> [Objective]
Can you write out the listing again between the lines holding "Task: Click the visual mode speed slider" and "Looking at the screenshot, I should [x=32, y=17].", inclusive, with "sidebar" replaced by "side panel" and everything else left unchanged?
^^^^
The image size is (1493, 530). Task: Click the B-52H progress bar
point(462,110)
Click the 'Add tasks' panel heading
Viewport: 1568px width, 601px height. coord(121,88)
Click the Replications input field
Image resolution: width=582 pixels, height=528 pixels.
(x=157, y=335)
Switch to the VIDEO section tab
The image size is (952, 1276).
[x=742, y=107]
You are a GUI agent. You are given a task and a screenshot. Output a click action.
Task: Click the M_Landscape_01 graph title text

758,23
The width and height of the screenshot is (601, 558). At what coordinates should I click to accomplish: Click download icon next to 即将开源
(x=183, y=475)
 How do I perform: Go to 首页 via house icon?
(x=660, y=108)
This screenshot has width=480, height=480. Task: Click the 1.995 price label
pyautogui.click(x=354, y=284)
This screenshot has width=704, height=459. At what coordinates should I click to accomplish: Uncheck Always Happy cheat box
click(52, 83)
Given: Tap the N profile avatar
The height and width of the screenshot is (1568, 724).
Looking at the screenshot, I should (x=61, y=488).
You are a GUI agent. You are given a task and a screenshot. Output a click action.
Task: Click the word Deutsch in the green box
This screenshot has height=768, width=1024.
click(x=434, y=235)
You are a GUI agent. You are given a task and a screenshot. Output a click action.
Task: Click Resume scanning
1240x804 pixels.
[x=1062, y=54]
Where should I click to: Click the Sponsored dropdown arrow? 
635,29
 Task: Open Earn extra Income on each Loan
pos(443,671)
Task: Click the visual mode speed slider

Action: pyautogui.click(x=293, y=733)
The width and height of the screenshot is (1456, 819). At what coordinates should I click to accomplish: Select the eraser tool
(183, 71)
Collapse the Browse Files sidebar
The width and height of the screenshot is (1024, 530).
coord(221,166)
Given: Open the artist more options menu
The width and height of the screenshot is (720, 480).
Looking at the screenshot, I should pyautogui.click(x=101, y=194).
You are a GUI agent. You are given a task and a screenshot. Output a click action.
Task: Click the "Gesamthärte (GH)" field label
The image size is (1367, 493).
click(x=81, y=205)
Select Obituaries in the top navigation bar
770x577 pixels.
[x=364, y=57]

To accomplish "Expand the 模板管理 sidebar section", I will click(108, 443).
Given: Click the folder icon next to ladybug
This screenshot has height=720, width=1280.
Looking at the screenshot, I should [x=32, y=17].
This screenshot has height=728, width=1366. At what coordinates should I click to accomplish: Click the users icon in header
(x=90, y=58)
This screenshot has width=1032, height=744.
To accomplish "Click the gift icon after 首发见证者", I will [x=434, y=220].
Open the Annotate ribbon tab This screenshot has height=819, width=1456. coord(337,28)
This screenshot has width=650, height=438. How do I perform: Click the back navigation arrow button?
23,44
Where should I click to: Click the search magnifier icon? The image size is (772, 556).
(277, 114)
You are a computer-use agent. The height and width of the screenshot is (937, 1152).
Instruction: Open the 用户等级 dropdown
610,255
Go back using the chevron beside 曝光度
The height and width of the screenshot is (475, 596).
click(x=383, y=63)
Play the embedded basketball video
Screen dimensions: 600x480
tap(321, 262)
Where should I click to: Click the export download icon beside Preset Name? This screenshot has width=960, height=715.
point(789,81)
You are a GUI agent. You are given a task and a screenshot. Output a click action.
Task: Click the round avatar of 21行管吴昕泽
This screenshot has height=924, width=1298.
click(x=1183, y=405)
^^^^
> [Expected answer]
Task: Click the visual mode speed slider

Action: pyautogui.click(x=293, y=733)
The width and height of the screenshot is (1456, 819). At what coordinates should I click to accomplish: Select the eraser tool
(183, 71)
Collapse the Browse Files side panel
The width and height of the screenshot is (1024, 530).
coord(221,166)
Given: Open the artist more options menu
The width and height of the screenshot is (720, 480).
Looking at the screenshot, I should pyautogui.click(x=101, y=194).
You are a GUI agent. You are given a task and a screenshot. Output a click action.
Task: Click the "Gesamthärte (GH)" field label
The image size is (1367, 493).
click(x=81, y=205)
Select Obituaries in the top navigation bar
770x577 pixels.
[x=364, y=57]

To accomplish "Expand the 模板管理 side panel section", I will click(108, 443).
Given: Click the folder icon next to ladybug
This screenshot has height=720, width=1280.
Looking at the screenshot, I should [x=32, y=17].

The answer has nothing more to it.